What is being asked ->
A word-for-word repeat of all the data is the goal.

Source data ->
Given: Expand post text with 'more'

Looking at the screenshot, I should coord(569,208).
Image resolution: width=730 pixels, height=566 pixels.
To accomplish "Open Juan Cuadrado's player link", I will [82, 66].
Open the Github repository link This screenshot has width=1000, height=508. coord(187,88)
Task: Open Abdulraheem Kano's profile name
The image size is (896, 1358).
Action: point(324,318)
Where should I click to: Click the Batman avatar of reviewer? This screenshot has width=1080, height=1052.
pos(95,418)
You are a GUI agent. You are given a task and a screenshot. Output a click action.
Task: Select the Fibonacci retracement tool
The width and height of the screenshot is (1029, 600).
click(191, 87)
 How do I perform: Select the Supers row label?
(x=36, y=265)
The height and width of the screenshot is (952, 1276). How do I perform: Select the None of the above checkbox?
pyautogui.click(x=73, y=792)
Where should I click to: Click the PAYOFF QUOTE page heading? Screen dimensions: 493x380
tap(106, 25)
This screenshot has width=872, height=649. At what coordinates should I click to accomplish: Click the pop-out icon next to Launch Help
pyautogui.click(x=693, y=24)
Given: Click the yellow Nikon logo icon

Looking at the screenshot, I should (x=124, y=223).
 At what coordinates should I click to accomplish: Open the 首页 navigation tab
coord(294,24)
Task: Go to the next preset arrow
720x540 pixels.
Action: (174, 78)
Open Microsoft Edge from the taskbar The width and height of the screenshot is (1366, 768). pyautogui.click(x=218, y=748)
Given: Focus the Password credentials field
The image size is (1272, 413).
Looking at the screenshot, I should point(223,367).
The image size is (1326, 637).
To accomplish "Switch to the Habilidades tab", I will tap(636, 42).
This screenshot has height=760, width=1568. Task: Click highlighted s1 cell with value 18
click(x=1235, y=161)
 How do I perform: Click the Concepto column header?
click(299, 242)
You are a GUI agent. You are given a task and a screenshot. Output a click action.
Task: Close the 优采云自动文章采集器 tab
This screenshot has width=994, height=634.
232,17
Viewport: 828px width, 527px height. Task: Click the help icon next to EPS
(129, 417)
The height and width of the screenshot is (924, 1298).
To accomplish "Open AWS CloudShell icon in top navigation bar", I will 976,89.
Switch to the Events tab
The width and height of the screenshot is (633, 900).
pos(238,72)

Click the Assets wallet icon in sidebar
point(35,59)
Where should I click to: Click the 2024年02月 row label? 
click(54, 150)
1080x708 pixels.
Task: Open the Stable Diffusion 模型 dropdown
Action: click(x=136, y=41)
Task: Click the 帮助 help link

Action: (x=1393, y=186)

Solution below ->
Given: Expand post text with 'more'

Looking at the screenshot, I should coord(569,208).
Image resolution: width=730 pixels, height=566 pixels.
To accomplish "Open Juan Cuadrado's player link", I will [82, 66].
Open the Github repository link This screenshot has width=1000, height=508. coord(187,88)
Task: Open Abdulraheem Kano's profile name
The image size is (896, 1358).
Action: point(324,318)
Where should I click to: Click the Batman avatar of reviewer? This screenshot has width=1080, height=1052.
pos(95,418)
You are a GUI agent. You are given a task and a screenshot. Output a click action.
Task: Select the Fibonacci retracement tool
The width and height of the screenshot is (1029, 600).
click(191, 87)
 How do I perform: Select the Supers row label?
(x=36, y=265)
The height and width of the screenshot is (952, 1276). How do I perform: Select the None of the above checkbox?
pyautogui.click(x=73, y=792)
Where should I click to: Click the PAYOFF QUOTE page heading? Screen dimensions: 493x380
tap(106, 25)
This screenshot has width=872, height=649. At what coordinates should I click to accomplish: Click the pop-out icon next to Launch Help
pyautogui.click(x=693, y=24)
Given: Click the yellow Nikon logo icon

Looking at the screenshot, I should (x=124, y=223).
 At what coordinates should I click to accomplish: Open the 首页 navigation tab
coord(294,24)
Task: Go to the next preset arrow
720x540 pixels.
Action: (174, 78)
Open Microsoft Edge from the taskbar The width and height of the screenshot is (1366, 768). pyautogui.click(x=218, y=748)
Given: Focus the Password credentials field
The image size is (1272, 413).
Looking at the screenshot, I should point(223,367).
The image size is (1326, 637).
To accomplish "Switch to the Habilidades tab", I will tap(636, 42).
This screenshot has height=760, width=1568. Task: Click highlighted s1 cell with value 18
click(x=1235, y=161)
 How do I perform: Click the Concepto column header?
click(299, 242)
You are a GUI agent. You are given a task and a screenshot. Output a click action.
Task: Close the 优采云自动文章采集器 tab
This screenshot has width=994, height=634.
232,17
Viewport: 828px width, 527px height. Task: Click the help icon next to EPS
(129, 417)
The height and width of the screenshot is (924, 1298).
To accomplish "Open AWS CloudShell icon in top navigation bar", I will 976,89.
Switch to the Events tab
The width and height of the screenshot is (633, 900).
pos(238,72)

Click the Assets wallet icon in sidebar
point(35,59)
Where should I click to: Click the 2024年02月 row label? 
click(54, 150)
1080x708 pixels.
Task: Open the Stable Diffusion 模型 dropdown
Action: click(x=136, y=41)
Task: Click the 帮助 help link

Action: (x=1393, y=186)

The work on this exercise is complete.